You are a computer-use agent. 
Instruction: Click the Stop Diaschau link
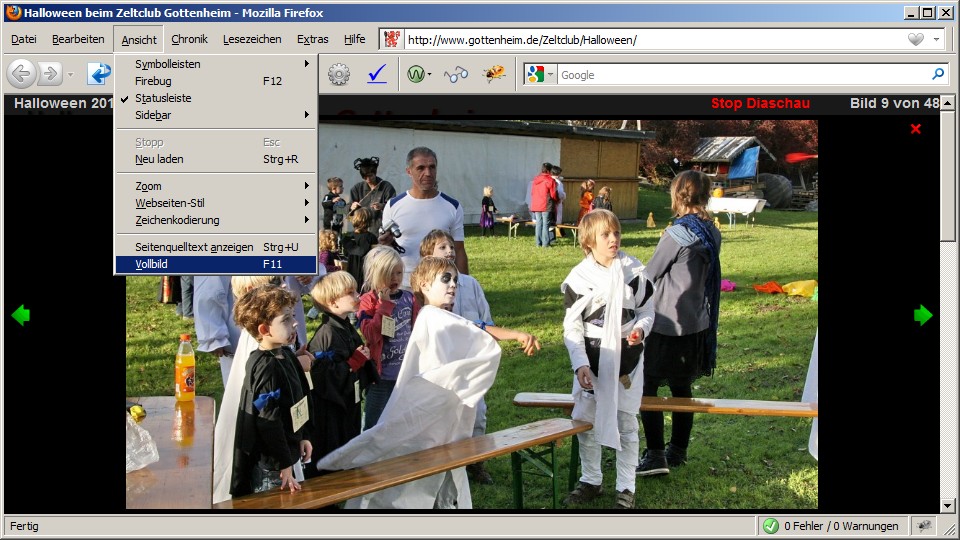760,104
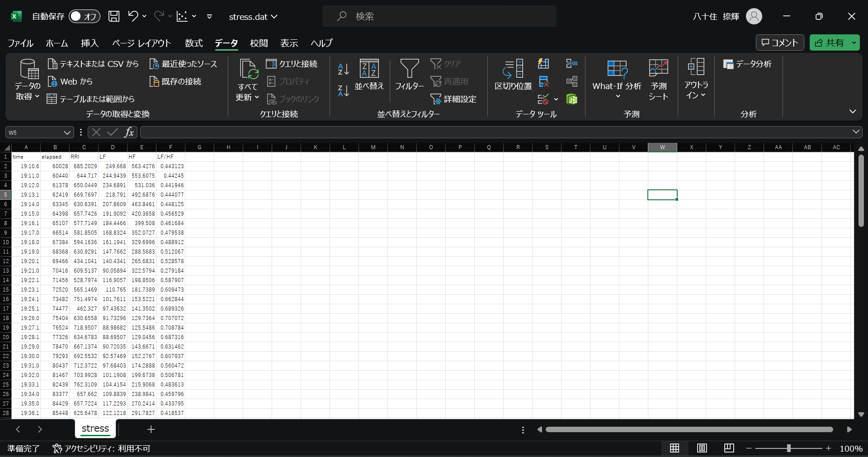Click the save icon in title bar
This screenshot has width=868, height=457.
coord(114,17)
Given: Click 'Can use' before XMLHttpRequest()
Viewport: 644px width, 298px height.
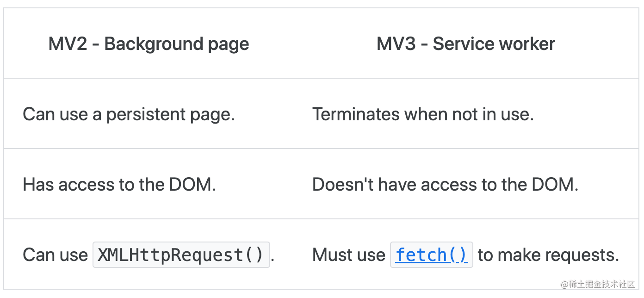Looking at the screenshot, I should coord(55,255).
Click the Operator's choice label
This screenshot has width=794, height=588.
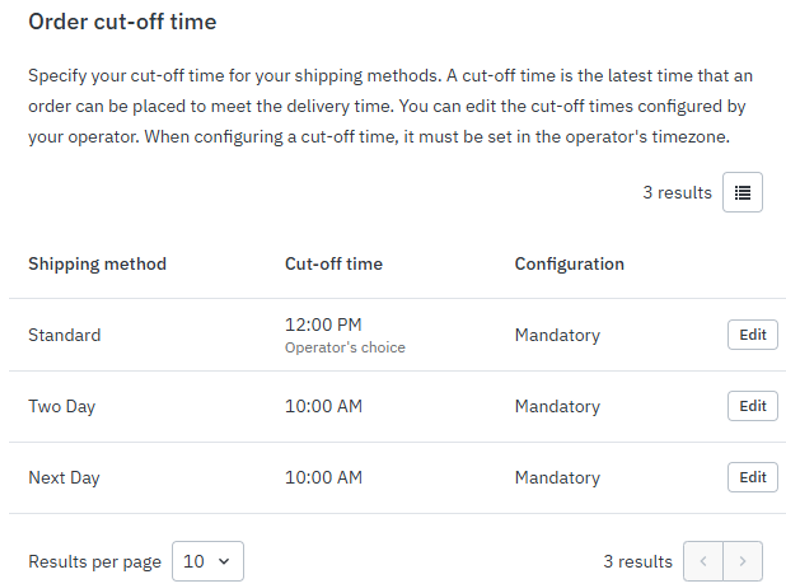(345, 347)
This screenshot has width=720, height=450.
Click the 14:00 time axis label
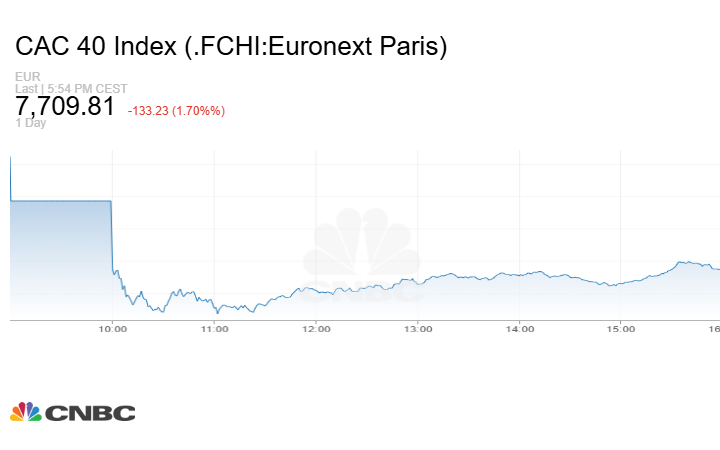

= = =

Exercise objective: Counting only lines of the data above that hold "label", report the total and nothing else.

Task solution: 2